Oscar Gutierrez, who seeks to empower “community storytellers” so that racial and social justice issues gain better traction in society, has been named the winner of the Journalism Department’s largest award, the Otto J. Bos Memorial Scholarship for Excellence in Journalism.
Gutierrez, 21, is the copy editor for the Xpress Magazine in the Fall 2015 semester. He is a student in both the departments of Journalism and Race and Resistance Studies. Gutierrez also serves on the board of Communities for a Better Environment and is a member of PODER SF, an environmental justice organization.
“I am incredibly grateful for the opportunities that have been given to me by the SF State Journalism department,” said Gutierrez.
The annual scholarship honors the memory of Otto J. Bos, who was a 1970 graduate of the department, editor of its award-winning newspaper (then named Phoenix) and an All-American soccer star. Following graduation, he covered politics and government for The San Diego Union. He became a key staff member of San Diego Mayor Pete Wilson, who later was elected a U.S. senator and then governor of California. At the time of his death of a heart attack in 1991, Otto was Gov. Wilson’s Director of Communications and Public Affairs.
The scholarship covers a full year’s tuition – currently approximately $6,476 – and has been awarded to a journalism student since 1992.
Applicants must write an essay in which they offer an analysis of news media performance. Gutierrez’s essay commented on an incident involving Fox News reporter Geraldo Rivera, who was attempting to cover riots in Baltimore. Community representatives accused Rivera of portraying people as “thugs.” Gutierrez pinned the community’s backlash against Rivera on the news media’s failure to adequately cover issues of race and systemic oppression.
“Furthermore, news media have so often put these communities in a position that requires little to no thought of the historical contexts … actions such as the Baltimore riots are often seen as isolated events as opposed to responses of continual oppression,” wrote Gutierrez.
Gutierrez grew up in Huntington Park in Southern California, where he worked as a youth organizer and a participant in the Youth for Environmental Justice program. He said that Huntington Park was a “hub for toxic industrial facilities” where many families were poor. The community was seldom the subject of news coverage except for the problems of gangs, substance abuse and corruption.
Gutierrez said he plans to go to graduate school for American Studies and Ethnicity so that he can do research on race and journalism. He said that he wants to work on ways to give community people the tools to become “storytellers for their own neighborhoods.”
“I strongly believe in the power of storytelling and I believe in the power of the tools that are given to us in departments such as that of SF State,” he said. “I plan on going off to make departments of journalism even stronger by influencing more focus on issues of race, class, gender, sexuality and labor.”

__Dataset content__
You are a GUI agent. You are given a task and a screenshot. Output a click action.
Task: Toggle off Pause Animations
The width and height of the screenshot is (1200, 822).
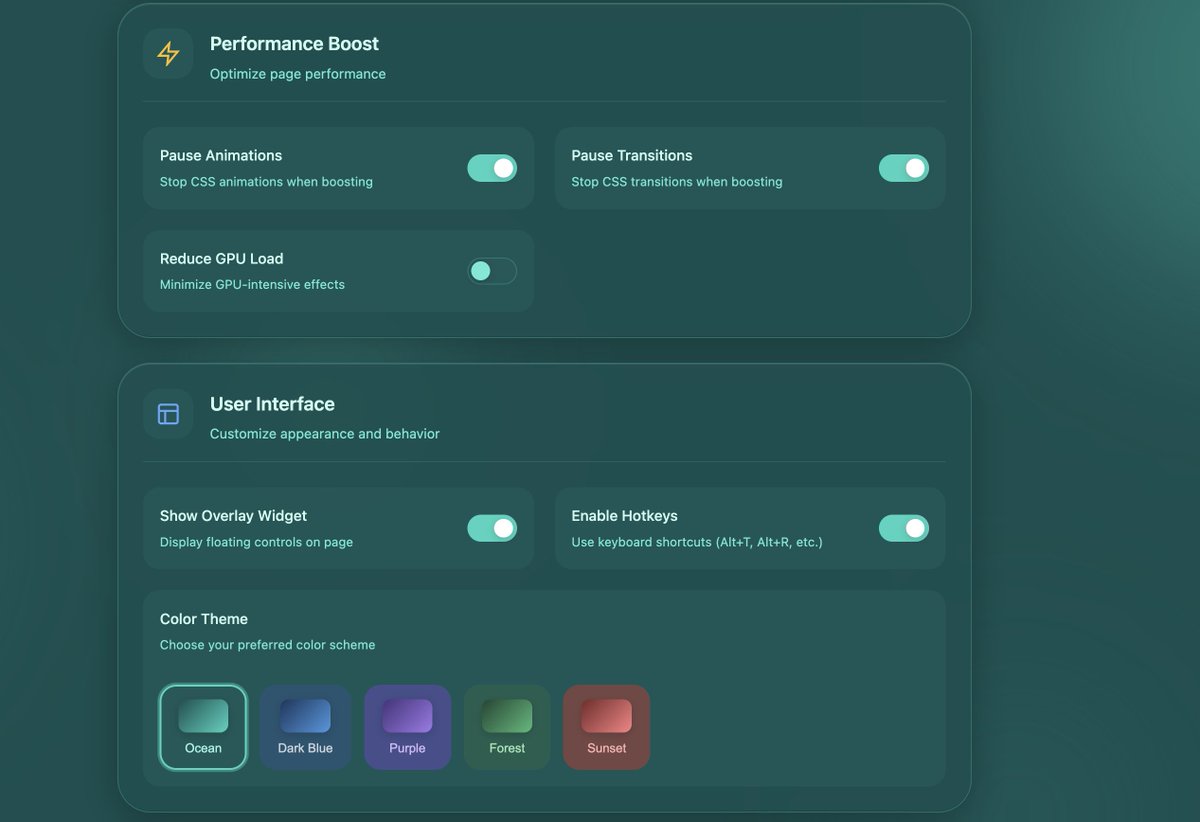pos(492,168)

__Required action 1__
Summarize the article on Oscar Gutierrez's scholarship in two sentences.
__Required action 2__
According to the article on Oscar Gutierrez's scholarship, what position did Otto J. Bos hold at the time of his death?
__Required action 3__
List the issues that, according to the article on Oscar Gutierrez's scholarship, he wants journalism departments to focus on more.
The listing plays no part in what follows.

__Response box 1__
Oscar Gutierrez, a 21-year-old student in Journalism and Race and Resistance Studies, has won the Otto J. Bos Memorial Scholarship for Excellence in Journalism, which covers a full year's tuition. His winning essay on news media performance tied the community backlash against Geraldo Rivera's coverage of the Baltimore riots to the news media's failure to adequately cover issues of race and systemic oppression.

__Response box 2__
He was Gov. Wilson's Director of Communications and Public Affairs.

__Response box 3__
- Race
- Class
- Gender
- Sexuality
- Labor